Considering the Foreground of a T. Rex, Christopher Langel, a Geologist, and Matthew Bonnan, Biology Professor, Both at Stockton University in New Jersey, looked at the limbs of the domestic turkey (Meleagris gallopavo) and the American alligator (Alligator Mississippiensis). They took the two animals and the humerus legs and placed them in two units that create what is called an X-ray rebuild of Moving Morphology or XROMM.
XROMM allows researchers to create a 3D model of the legs of what is being scanned. Movement data is then added to the scan and the result is a 3D-moving image that, according to XROMM’s website, allows researchers to see “fast leg movement, for example during bird-watching, jumping and human driving.”
While XROMM can be used with live specimens, Langel and Bonnan used only limbs of turkeys and alligators for their studies. The wings and arms were placed on a plexiglass platform between the XROMM machines. The two researchers then used fishing threads to pull the elbow on each limb while XROMM recorded the leg movements.
The American alligator can help researchers understand how T. rex moved his arms. (Photo: Wing-Chi Poon / Wikimedia Commons)

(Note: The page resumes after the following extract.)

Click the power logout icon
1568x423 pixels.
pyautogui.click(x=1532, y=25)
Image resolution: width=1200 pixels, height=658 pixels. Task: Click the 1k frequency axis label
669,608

The results showed that the elbows of both animals are complicated in their movements, much more than ours. “As we bend our elbows, both forearm legs follow the hinge joint to fold into the upper arm,” the researchers said on October 17th during the 78th Annual Society of Vertebrate Paleontology. “Our hands often rotate the palm side up when we bend our elbows, because an forearm leg turns around the other.
“The arc [for turkeys and alligators] is more complex, and both legs of the forearm do not twist around the joint, but [also] rock laterally toward the upper arm when the elbow is bent,” the researchers continued. “Unlike our elbows, both forearm legs give the palms to turn inwards and upwards.”
This, according to Live Science, surprised the researchers.
“It was particularly surprising to see how much the forearm legs could rock side by side in the elbow, a movement that basically confined to mammals like us,” said Langel and Bonnan. “In essence, alligators and turkeys can turn the palm in and out as we do, but [they do it] by using more complex movements of the legs in the elbow. Again, Mother Nature has solved the same problem in different ways. “
T. rex may have kept his arms inward. (Photo: JopsStock / Shutterstock)
As for what this means for T. rex, Live Science explains that the dinosaur is a “patter, not a slapper”. This means that T. rex would keep his hands folded inward as they clap, as opposed to turning downward and out as if they were relaxing.
The findings indicate that T. rex’s arms “could have rotated the palm inward and upward so that the palms would meet the chest when the elbow curled,” explained the researchers.
Why T. rex would do this is a mystery because we can not see the dinosaur in action.
“But we can speculate that such a movement (rotating the forearm and hand against the chest) may allow some theropods to get around in a bit,” Langel and Bonnan told Live Science in an email.
The duo’s research has not been published in a peer-reviewed journal.
T. rex’s little arms may have been useful after all
Due to studies of turkeys and alligators, scientists suspect that T. rex can turn the palms inward and upward – which can affect how and what it eats.